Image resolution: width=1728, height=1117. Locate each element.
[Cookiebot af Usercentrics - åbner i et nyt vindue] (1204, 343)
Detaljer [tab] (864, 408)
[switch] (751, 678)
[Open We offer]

- ACTION ITEM: Line by line, please copy the records above exactly.

- WRITTEN RESPONSE:
Image resolution: width=1728, height=1117. Locate each element.
[Cookiebot af Usercentrics - åbner i et nyt vindue] (1204, 343)
Detaljer [tab] (864, 408)
[switch] (751, 678)
[Open We offer]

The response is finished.